Às vezes aparece algum autointitulado conhecedor da sabedoria indiana querendo participar de grupos de estudo e meditação mas quando questionado sobre suas práticas pessoais, no máximo o que ele faz é ver vídeos no youtube e ler livros de mestres Pop.
Aqui entra mais uma tentativa de esclarecer equívocos: mais de 99% do que você vê e ouve por aí sobre meditação, não é meditação. Nessa hora lembro da literatura barata que eu lia na adolescência e que só recentemente meu professor me questionou usando como exemplo aquela literatura:
- Você acredita realmente que um ninja escreveria um livro entitulado: Os Segredos do Ninja ?
Agora, pare e pense, você realmente acredita que um grande mestre tradicional iria escrever num livro todos os segredos de uma tradição milenar. Em primeiro lugar, algumas práticas não se aprendem lendo, pois é necessário que alguém que as saiba observe você praticando e te corrija. Por exemplo, a prática de mantras. A maior tentação nossa hoje é buscar algum cardápio de mantras na Internet, escolher aquele que mais nos agrada, de preferência em texto transliterado e depois procurar no Youtube ou em outra plataforma alguém cantando o mantra para tentarmos aprender olhando a transliteração e ouvido a pessoa cantar.
Daí decorrem muitos problemas, por exemplo, a questão dos sons nasais no sânscrito. As palavras escritas em sânscrito mudam seus caracteres e quando vão ser cantadas podem mudar sua sonoridade de acordo com regras bem específicas. Assim, o que acontece geralmente é você vê no texto um caractere mas a pessoa que você está ouvindo no Youtube não pronuncia aquele caractere. O que fazer? O autodidata vai procurar outro vídeo em que a pessoa pronuncie o caractere. Mas qual a forma correta? Em princípio, o autodidata não vai saber, vai procurar cinco versões diferentes do mesmo cântico e fazer uma votação pela maioria das pronúncias escolhendo a que ele supõe que seja a correta. Já imaginou a bagunça e a demora que essa vai ter pra aprender um mantra ou um cântico?

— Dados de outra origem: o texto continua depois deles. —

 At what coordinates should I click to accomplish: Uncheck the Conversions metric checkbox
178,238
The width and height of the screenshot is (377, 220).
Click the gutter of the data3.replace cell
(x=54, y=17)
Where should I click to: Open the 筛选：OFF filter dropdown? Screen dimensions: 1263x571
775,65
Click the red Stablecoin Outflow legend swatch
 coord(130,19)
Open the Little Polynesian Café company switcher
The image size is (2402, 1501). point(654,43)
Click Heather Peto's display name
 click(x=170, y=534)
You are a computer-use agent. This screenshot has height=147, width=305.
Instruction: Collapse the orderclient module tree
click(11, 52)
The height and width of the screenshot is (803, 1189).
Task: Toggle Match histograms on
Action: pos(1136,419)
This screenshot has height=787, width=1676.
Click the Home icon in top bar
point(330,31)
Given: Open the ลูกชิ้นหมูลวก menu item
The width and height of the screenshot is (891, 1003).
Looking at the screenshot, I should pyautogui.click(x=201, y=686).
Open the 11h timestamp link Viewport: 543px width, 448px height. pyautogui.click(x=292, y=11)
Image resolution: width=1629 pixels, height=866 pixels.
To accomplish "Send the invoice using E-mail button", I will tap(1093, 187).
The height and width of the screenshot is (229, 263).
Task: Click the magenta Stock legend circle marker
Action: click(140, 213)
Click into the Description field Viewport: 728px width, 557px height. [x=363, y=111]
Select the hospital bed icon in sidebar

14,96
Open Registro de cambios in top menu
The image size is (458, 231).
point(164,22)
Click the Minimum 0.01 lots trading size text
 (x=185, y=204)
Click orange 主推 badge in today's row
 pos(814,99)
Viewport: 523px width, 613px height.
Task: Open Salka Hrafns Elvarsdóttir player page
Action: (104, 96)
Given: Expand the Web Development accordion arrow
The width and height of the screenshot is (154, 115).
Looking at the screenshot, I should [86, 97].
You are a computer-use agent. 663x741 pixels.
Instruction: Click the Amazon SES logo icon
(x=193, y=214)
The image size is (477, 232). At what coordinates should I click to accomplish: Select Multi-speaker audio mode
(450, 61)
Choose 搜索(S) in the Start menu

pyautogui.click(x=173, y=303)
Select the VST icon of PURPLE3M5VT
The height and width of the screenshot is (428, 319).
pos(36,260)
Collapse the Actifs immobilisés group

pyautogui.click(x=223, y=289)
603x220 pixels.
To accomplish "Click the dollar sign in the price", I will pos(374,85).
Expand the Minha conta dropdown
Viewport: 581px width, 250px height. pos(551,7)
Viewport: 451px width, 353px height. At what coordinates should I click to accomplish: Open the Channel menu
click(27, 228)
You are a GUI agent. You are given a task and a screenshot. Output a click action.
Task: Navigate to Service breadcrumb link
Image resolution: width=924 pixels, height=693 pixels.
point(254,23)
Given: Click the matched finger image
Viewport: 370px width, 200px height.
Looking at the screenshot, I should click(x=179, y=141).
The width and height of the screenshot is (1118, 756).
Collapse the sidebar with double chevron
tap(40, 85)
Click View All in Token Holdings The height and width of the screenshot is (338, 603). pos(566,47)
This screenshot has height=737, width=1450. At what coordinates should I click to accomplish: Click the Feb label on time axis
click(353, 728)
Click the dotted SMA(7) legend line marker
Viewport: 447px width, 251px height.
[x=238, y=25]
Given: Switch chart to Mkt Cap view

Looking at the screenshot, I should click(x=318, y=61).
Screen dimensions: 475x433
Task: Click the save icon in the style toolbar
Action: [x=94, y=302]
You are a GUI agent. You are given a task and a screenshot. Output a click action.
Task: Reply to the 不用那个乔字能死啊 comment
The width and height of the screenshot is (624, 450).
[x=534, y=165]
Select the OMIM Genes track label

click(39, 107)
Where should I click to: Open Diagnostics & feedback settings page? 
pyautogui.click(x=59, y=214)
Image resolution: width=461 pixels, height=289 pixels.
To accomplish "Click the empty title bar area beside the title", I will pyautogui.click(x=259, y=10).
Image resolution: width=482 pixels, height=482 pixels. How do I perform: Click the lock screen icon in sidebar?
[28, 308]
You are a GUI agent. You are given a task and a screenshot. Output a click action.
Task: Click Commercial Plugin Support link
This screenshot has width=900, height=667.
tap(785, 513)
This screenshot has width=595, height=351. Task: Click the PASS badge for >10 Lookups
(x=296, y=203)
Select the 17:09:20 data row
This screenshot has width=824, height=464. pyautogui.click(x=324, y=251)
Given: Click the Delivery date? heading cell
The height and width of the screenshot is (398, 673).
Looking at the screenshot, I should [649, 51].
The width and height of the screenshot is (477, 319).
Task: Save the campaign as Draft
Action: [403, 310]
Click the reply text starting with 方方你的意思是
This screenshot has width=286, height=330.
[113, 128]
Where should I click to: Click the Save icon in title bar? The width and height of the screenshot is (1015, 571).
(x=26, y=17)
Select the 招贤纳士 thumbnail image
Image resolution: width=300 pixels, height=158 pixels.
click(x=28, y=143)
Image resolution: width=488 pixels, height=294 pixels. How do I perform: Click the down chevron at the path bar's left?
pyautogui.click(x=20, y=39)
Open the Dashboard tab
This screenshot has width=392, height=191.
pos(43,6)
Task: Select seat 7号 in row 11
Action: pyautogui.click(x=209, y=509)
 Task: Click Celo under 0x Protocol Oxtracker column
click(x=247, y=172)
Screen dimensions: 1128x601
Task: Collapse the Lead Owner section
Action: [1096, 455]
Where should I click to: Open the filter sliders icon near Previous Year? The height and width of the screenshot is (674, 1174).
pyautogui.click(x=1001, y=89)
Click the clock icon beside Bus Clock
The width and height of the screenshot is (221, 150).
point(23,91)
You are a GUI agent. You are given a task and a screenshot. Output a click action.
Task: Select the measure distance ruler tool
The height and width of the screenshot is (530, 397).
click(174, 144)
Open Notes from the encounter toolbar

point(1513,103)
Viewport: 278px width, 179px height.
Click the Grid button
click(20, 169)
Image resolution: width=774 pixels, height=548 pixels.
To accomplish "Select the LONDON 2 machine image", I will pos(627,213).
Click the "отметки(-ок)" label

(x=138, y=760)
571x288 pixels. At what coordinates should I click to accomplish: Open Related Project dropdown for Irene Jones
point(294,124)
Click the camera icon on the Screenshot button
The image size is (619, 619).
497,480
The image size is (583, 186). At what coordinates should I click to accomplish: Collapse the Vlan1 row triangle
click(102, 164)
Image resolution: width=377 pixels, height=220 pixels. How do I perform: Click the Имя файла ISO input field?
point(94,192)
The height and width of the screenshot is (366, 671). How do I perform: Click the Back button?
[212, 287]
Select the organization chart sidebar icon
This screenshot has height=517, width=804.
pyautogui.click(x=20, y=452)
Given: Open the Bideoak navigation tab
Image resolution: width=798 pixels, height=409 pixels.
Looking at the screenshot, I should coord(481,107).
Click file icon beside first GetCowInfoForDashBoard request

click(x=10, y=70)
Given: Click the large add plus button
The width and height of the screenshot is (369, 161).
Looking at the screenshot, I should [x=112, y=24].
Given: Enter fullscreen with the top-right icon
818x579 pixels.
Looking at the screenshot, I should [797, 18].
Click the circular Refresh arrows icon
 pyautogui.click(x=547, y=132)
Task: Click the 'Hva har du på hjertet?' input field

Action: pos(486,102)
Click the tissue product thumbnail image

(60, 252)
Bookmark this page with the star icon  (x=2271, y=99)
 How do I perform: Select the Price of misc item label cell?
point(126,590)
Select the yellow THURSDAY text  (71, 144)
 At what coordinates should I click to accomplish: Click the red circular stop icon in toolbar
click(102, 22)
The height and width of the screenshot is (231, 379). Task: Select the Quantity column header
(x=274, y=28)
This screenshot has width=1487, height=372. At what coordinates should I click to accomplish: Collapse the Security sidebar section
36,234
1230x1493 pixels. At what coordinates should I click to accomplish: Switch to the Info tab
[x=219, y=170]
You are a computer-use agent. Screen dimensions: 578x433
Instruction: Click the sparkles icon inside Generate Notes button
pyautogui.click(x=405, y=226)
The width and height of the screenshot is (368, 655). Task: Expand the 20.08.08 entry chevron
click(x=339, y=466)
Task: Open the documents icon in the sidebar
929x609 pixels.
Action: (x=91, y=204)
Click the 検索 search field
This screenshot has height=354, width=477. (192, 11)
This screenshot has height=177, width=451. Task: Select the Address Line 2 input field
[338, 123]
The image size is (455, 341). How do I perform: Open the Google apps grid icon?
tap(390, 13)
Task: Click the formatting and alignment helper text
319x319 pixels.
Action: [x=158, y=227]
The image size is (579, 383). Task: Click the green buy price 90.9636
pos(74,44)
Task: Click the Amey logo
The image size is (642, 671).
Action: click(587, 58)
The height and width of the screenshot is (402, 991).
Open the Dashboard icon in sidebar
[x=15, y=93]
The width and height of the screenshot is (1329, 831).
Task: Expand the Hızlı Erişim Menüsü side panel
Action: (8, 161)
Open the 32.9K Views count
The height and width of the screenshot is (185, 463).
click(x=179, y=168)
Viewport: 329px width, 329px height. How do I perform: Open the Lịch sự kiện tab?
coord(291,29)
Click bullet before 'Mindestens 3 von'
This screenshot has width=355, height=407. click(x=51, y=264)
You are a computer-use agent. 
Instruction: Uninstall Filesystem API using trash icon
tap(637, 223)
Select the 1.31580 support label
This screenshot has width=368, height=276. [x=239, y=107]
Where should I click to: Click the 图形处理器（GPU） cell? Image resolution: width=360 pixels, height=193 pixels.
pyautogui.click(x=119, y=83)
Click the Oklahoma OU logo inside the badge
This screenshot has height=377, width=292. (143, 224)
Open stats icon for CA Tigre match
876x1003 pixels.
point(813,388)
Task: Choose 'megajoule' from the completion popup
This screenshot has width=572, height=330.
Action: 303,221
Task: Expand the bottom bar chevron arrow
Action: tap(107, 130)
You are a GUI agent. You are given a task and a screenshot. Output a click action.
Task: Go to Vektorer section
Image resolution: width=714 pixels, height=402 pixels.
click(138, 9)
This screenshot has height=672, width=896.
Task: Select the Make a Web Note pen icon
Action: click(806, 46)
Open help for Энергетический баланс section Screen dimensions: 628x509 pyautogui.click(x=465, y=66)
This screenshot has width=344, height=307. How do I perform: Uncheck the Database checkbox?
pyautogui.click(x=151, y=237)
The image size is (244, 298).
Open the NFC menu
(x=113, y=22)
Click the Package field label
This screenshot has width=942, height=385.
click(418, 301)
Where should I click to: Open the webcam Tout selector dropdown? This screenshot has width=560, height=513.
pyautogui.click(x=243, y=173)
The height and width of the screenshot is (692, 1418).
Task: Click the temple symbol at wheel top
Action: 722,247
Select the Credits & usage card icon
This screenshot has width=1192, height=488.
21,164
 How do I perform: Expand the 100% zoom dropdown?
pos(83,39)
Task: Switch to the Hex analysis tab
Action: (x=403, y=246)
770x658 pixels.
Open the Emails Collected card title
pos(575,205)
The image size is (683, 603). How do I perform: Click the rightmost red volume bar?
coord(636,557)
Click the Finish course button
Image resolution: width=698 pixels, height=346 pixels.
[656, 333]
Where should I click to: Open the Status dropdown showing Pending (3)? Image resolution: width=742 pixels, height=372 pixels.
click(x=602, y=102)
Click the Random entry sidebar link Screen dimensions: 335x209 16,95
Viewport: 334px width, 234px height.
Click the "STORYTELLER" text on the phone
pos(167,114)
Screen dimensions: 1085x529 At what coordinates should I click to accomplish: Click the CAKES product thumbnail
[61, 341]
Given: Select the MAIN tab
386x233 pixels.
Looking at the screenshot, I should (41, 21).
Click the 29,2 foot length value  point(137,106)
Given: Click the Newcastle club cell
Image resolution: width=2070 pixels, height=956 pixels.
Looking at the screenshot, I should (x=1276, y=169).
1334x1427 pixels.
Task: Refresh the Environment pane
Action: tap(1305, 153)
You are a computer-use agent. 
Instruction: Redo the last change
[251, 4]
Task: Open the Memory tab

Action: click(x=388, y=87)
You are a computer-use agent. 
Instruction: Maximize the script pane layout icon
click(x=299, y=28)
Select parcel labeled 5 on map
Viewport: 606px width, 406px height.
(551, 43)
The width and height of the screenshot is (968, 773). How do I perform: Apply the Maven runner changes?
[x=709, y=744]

Voltemos a meditação. A maioria das abordagens populares ensinadas, são técnicas de concentração de influência predominantemente budista. São uma tentativa de facilitar a vida das pessoas modernas que não conseguem nem ficar sentadas na almofada. Então, as técnicas de concentração vendidas como meditação vão dizer: perceba a sua respiração, preste atenção quando estiver comendo alguma coisa, etc.
Acontece que as práticas mais profundas de meditação utilizam mantras, cânticos e visualização. O processo de repetir mantras e cânticos seguindo as regras corretas de entonação e de pronúncia provoca estados mentais que conduzem o praticante a um estado de meditação profunda. As visualizações podem ser de dois tipos principais: visualização da deidade e visualização de determinados aspectos espirituais no próprio corpo.
Mas é claro que um mestre não vai sair por aí ensinando essas práticas para qualquer pessoa. Assim como tudo na vida, um caminho deve ser trilhado antes de chegar a práticas, supostamente, mais avançadas. Em primeiro lugar, o básico deve ser dominado: aprender a sentar imóvel por alguns minutos, por exemplo, e a aprender a pronúncia do sânscrito. Em segundo lugar, o mestre deve perceber a dedicação e devoção do aluno ao caminho que está trilhando. Se houver um mero interesse superficial, os segredos não serão revelados.